▶ **Work to complete**
Quote the records from the line with "1133x600 pixels. How" up to and including the line with "(x=373, y=150)", copying each line verbatim.

--- start of Material for the task ---

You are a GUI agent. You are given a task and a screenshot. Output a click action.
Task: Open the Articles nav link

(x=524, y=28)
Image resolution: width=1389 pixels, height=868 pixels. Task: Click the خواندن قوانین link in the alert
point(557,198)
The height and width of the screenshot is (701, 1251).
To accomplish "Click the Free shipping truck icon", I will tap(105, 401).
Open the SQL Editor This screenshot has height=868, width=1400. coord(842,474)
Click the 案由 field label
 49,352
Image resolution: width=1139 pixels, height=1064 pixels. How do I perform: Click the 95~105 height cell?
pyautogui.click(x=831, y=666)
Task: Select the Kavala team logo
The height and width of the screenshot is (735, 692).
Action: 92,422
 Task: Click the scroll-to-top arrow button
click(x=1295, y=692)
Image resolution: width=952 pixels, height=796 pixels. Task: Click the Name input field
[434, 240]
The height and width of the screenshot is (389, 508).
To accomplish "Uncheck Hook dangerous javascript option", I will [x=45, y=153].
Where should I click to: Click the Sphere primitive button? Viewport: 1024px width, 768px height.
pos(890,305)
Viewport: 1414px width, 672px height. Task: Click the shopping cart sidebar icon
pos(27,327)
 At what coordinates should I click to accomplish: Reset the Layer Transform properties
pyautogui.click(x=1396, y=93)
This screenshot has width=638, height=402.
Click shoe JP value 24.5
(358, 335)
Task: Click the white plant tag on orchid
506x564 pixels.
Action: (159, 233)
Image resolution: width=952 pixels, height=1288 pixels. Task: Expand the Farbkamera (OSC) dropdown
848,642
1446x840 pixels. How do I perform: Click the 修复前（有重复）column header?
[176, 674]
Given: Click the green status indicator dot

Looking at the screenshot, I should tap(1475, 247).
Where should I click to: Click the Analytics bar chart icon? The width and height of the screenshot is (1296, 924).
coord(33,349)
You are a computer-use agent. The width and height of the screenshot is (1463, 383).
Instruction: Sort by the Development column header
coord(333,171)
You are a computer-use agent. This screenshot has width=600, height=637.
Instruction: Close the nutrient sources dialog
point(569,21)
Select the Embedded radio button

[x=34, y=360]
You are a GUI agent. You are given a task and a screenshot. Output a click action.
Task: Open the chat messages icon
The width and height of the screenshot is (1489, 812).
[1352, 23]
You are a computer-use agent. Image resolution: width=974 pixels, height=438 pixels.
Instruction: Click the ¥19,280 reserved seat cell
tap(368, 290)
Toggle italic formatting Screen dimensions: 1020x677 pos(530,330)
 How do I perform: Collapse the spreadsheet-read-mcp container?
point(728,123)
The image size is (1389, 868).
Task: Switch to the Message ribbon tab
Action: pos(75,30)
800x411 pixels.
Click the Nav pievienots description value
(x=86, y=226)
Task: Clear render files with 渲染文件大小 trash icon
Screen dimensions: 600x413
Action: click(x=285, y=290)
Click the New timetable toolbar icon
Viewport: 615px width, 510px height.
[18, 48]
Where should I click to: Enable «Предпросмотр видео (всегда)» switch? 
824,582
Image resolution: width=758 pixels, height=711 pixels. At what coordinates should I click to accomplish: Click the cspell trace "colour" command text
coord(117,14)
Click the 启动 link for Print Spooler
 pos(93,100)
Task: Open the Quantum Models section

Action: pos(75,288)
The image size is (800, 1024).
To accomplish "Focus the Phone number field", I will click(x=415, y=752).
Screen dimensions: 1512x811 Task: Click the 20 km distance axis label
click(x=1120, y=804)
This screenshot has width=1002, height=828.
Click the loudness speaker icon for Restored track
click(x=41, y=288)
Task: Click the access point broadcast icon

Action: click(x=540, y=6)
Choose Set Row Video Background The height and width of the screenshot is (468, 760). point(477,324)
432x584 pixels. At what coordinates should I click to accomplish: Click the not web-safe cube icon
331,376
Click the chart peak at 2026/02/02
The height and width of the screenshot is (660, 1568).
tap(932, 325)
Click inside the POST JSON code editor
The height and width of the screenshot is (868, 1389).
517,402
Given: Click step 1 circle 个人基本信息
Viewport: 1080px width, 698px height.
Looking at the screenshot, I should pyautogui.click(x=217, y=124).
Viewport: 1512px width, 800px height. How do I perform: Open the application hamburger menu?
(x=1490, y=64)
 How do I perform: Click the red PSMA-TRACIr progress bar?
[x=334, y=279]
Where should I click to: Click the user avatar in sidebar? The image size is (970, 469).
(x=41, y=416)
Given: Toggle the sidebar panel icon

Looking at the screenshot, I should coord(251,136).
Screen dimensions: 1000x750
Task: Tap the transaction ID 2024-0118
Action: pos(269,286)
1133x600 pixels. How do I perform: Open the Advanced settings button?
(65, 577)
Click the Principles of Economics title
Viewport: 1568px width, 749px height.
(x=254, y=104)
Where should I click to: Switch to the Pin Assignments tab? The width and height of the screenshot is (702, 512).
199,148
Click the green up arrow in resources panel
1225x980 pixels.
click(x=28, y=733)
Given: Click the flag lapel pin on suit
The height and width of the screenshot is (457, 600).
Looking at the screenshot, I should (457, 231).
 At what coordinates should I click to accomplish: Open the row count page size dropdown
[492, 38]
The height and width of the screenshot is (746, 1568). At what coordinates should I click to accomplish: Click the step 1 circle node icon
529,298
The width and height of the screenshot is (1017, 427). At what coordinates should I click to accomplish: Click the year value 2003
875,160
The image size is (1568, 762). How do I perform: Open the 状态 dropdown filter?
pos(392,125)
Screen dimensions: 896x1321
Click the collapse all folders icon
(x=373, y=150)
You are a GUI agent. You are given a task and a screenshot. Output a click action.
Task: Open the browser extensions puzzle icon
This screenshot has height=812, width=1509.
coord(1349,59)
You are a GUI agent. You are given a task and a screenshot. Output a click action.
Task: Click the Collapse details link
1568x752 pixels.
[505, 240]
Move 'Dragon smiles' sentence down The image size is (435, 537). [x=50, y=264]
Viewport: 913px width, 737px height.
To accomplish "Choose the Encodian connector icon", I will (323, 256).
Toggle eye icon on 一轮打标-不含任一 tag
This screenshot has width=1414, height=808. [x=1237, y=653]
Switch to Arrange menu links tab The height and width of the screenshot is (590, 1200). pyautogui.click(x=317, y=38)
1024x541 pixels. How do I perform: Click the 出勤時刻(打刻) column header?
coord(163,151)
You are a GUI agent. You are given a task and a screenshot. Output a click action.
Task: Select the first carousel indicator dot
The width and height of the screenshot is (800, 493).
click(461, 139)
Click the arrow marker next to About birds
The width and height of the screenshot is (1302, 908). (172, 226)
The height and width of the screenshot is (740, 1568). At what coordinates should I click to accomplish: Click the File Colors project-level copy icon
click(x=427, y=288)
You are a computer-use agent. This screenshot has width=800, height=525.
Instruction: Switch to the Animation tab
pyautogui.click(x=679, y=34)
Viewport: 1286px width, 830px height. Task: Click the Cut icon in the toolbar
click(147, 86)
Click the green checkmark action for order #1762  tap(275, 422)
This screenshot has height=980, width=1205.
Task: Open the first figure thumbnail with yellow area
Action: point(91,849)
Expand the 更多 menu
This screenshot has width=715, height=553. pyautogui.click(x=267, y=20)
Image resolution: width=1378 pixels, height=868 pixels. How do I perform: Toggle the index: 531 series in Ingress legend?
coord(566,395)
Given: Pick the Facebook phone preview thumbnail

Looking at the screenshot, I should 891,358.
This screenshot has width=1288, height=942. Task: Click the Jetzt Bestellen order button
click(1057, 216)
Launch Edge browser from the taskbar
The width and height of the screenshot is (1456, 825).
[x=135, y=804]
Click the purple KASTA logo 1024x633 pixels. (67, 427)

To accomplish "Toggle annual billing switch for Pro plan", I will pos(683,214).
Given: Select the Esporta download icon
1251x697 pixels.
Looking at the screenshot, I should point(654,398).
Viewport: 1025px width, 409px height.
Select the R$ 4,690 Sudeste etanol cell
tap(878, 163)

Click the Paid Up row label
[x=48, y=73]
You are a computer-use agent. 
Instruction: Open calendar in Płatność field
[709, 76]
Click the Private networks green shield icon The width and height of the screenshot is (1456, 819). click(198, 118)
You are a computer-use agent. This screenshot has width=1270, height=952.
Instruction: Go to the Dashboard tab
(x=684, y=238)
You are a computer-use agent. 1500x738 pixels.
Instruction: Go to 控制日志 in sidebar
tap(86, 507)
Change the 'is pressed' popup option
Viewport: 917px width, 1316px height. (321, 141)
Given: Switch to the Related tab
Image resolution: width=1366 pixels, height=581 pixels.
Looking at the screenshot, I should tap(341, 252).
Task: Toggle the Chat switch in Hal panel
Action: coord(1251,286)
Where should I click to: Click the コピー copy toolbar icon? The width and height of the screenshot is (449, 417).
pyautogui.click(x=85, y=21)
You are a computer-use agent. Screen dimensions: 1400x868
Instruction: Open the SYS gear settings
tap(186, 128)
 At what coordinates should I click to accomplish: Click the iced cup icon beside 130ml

--- end of Material for the task ---

▶ **Exercise answer**
1133x600 pixels. How do I perform: Open the Advanced settings button?
(65, 577)
Click the Principles of Economics title
Viewport: 1568px width, 749px height.
(x=254, y=104)
Where should I click to: Switch to the Pin Assignments tab? The width and height of the screenshot is (702, 512).
199,148
Click the green up arrow in resources panel
1225x980 pixels.
click(x=28, y=733)
Given: Click the flag lapel pin on suit
The height and width of the screenshot is (457, 600).
Looking at the screenshot, I should (457, 231).
 At what coordinates should I click to accomplish: Open the row count page size dropdown
[492, 38]
The height and width of the screenshot is (746, 1568). At what coordinates should I click to accomplish: Click the step 1 circle node icon
529,298
The width and height of the screenshot is (1017, 427). At what coordinates should I click to accomplish: Click the year value 2003
875,160
The image size is (1568, 762). How do I perform: Open the 状态 dropdown filter?
pos(392,125)
Screen dimensions: 896x1321
Click the collapse all folders icon
(x=373, y=150)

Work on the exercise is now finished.